Essentially all the other goodies Republicans stuffed into the plan to provide them cover to call it a middle-class tax cut will expire after 10 years. This means tens of millions of people will see a tax increase immediately, and tens of millions more will be threatened with a tax increase (in some cases a very big tax increase) 10 years from now.
As a result, about 57% of all filers are worse off in 2027 under the modification versus the original Senate TCJA, as written. In some income groups, like the $50K-$75K band, it’s close to 80%. /7 pic.twitter.com/NfRuZIZp7N
— Ernie Tedeschi ? (@ernietedeschi) November 15, 2017
Even with the corporate tax cut effects added in, about 38% of filers face a tax hike in 2027 versus current law. Without the corporate cuts, that rises to 72%. /18 pic.twitter.com/vFnGyC8ZHn
— Ernie Tedeschi ? (@ernietedeschi) November 15, 2017
Parents continue to do worse under the Senate bill than all filers at large. 17% of parents get a hike in 2018 versus current law, versus 11% of all filers. Almost half of parents in the $30K-$40K range get a hike in 2018. /22 pic.twitter.com/l9mbyRBev7
— Ernie Tedeschi ? (@ernietedeschi) November 15, 2017
As you might expect, it’s even worse in 2027. 47% of parents get a hike versus current law, while for all filers it’s 38%. 70% of parents between $10K-$50K get a tax hike in 2027 /23 pic.twitter.com/YFtsnOWK5z
— Ernie Tedeschi ? (@ernietedeschi) November 15, 2017
The good news is that after an anxious 24 hours, cracks are emerging in the GOP facade. On Tuesday, Sen. John Thune (R-SD), who is a member of the Republican leadership team, said 50 senators stood in support of the plan, which he claimed had already been whipped. By Wednesday night, that seemed less like a factual statement and more like a clumsy attempt to make majority support for the bill a self-fulfilling prophecy.
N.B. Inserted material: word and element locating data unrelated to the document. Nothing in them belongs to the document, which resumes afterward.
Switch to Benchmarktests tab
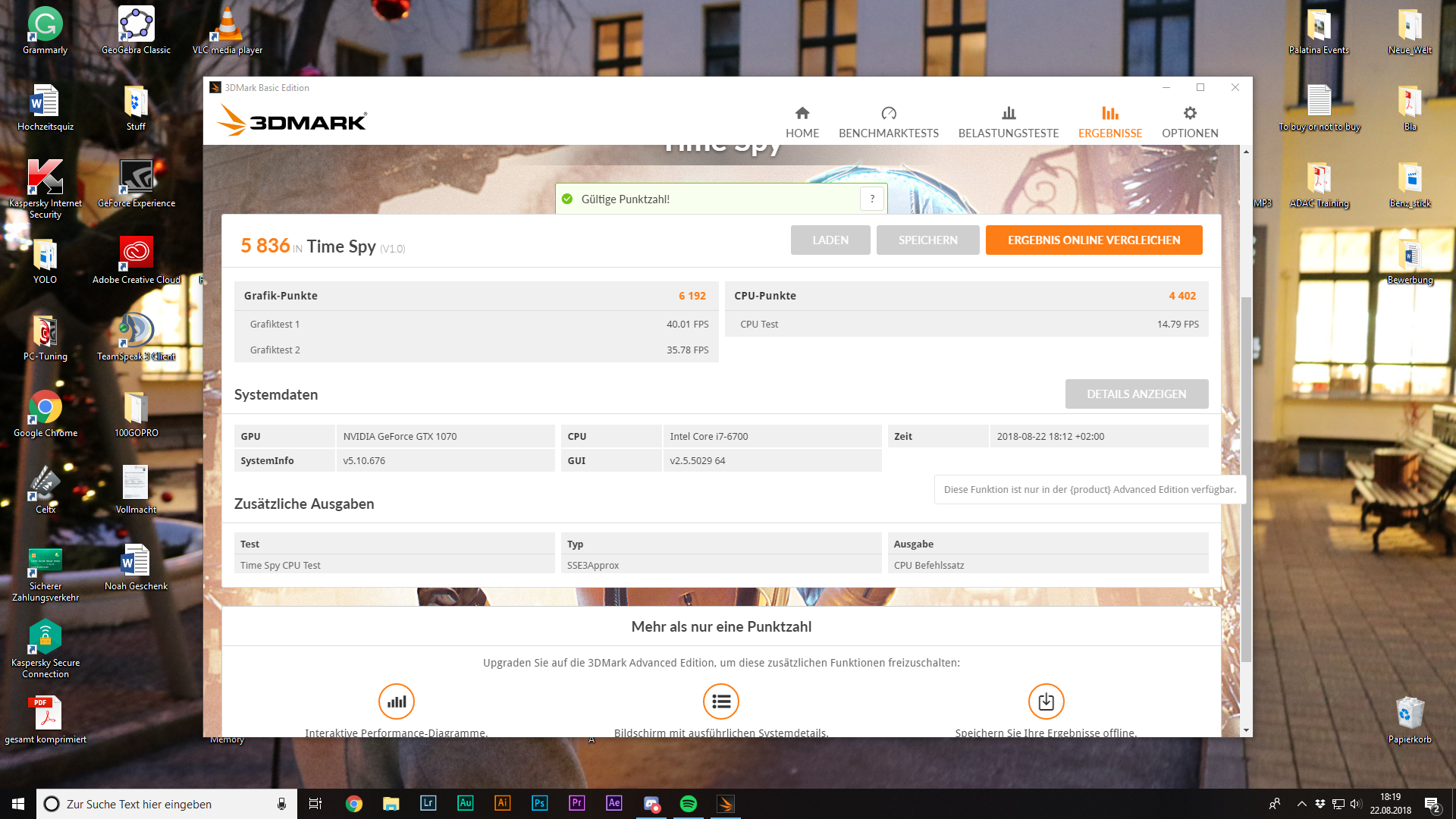Image resolution: width=1456 pixels, height=819 pixels. click(888, 123)
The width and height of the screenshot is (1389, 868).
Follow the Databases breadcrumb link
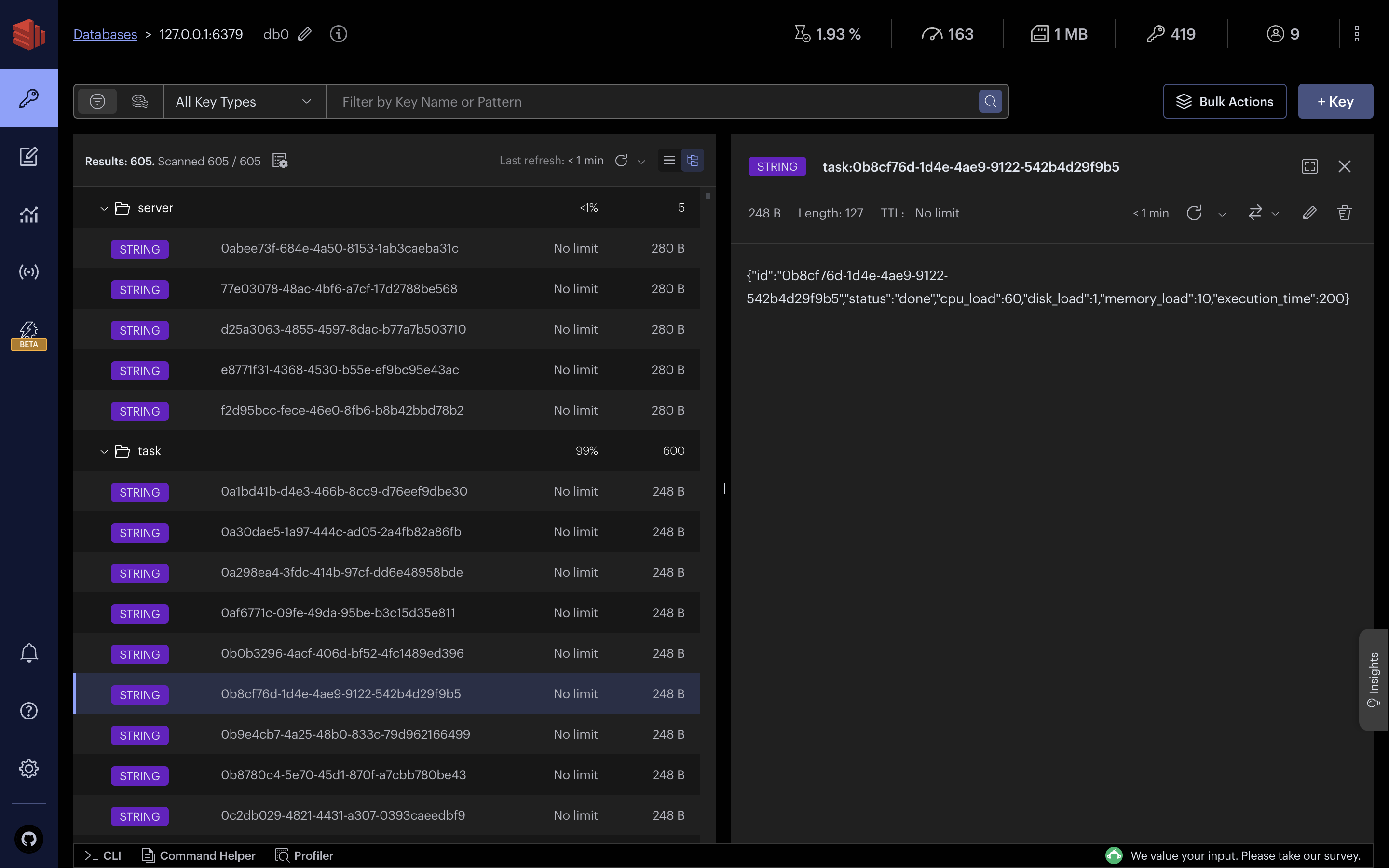(x=105, y=34)
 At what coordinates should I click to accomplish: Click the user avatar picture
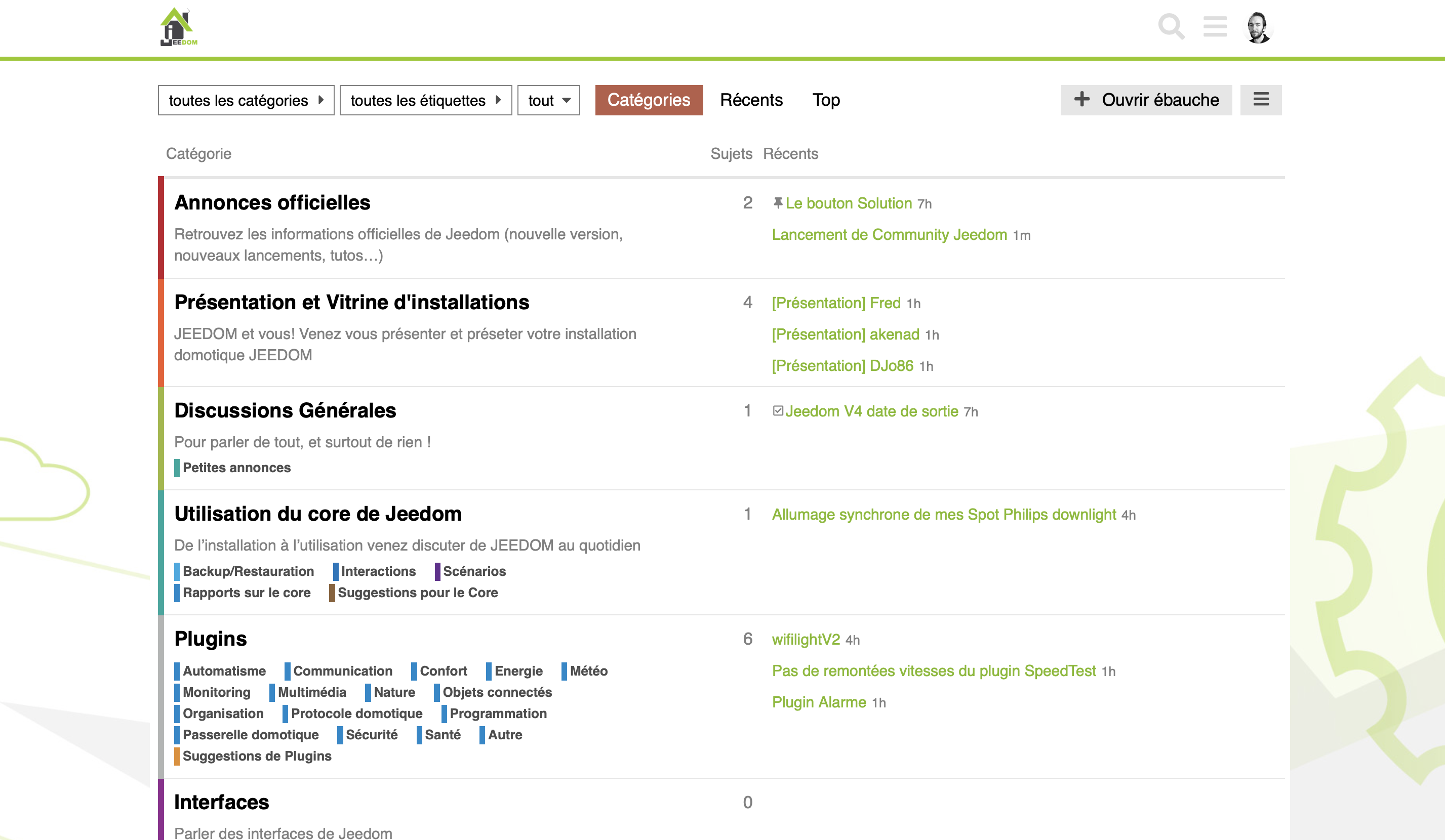coord(1258,27)
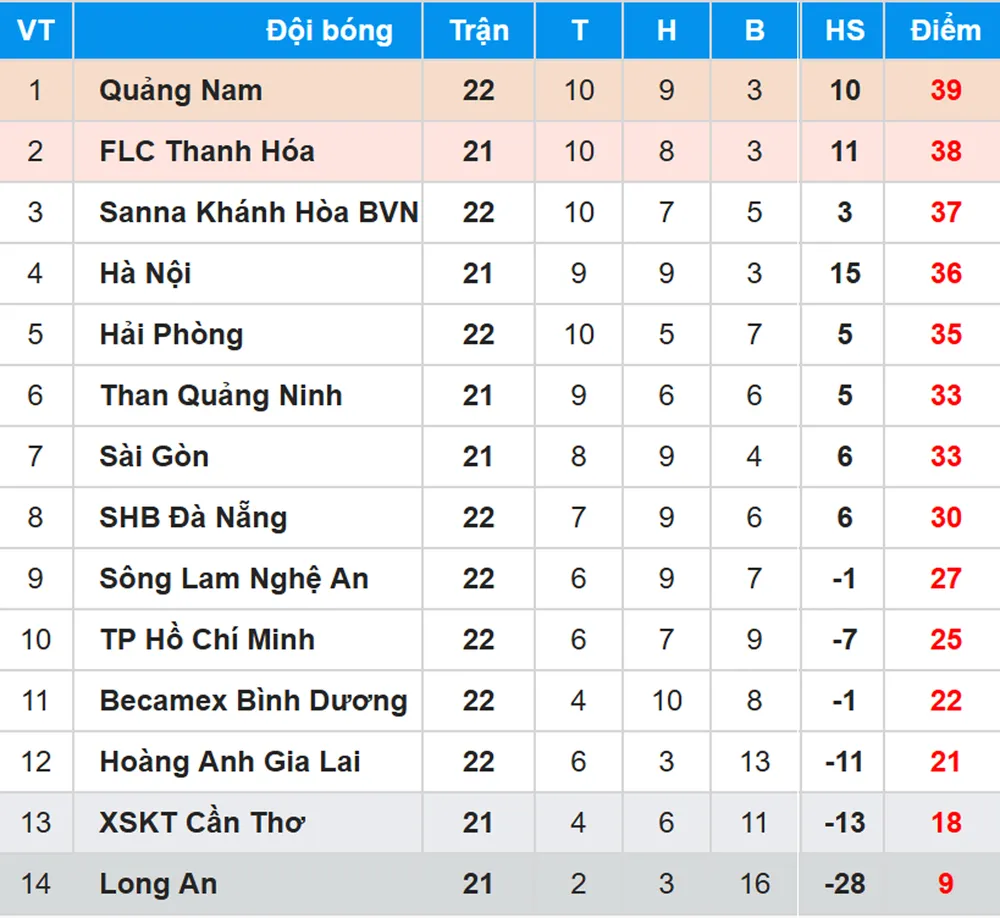Click Than Quảng Ninh team name

tap(221, 396)
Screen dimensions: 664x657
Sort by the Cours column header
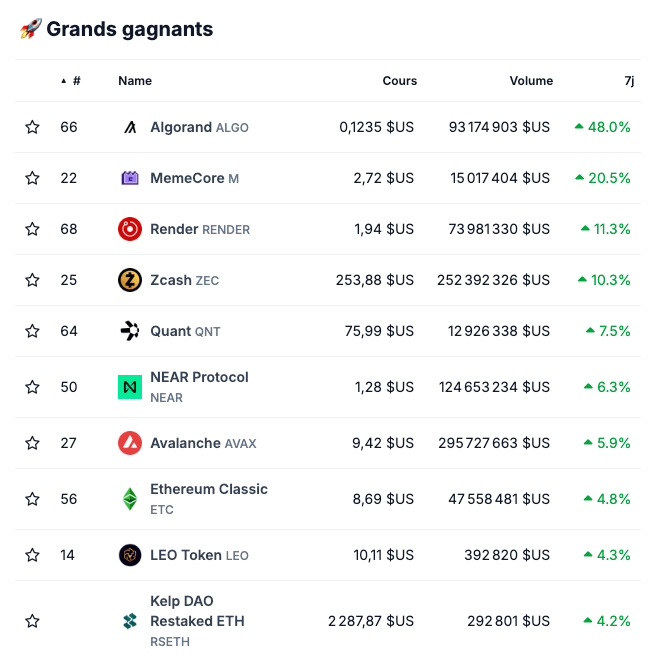[399, 81]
Sen. Ron Johnson (R-WI) said he does not support the bill in its current form—he wants it to be more of a giveaway to rich business owners. Sen. Susan Collins (R-ME) expressed strong reservations about the distributional consequences of making middle-class people pay higher premiums, without giving them equal or more offsetting tax cuts. Sens. John McCain (R-AZ) and Bob Corker (R-TN) both said they couldn’t take a position on the bill, because the bill keeps changing. Like the Republican health care bill, the Republican tax bill enjoys the support of less than 30 percent of the public.
The bill is vulnerable, but for now its greatest asset is the fact that most people don’t recognize it as the deformed sibling of a bill they’ve already mobilized multiple times to defeat.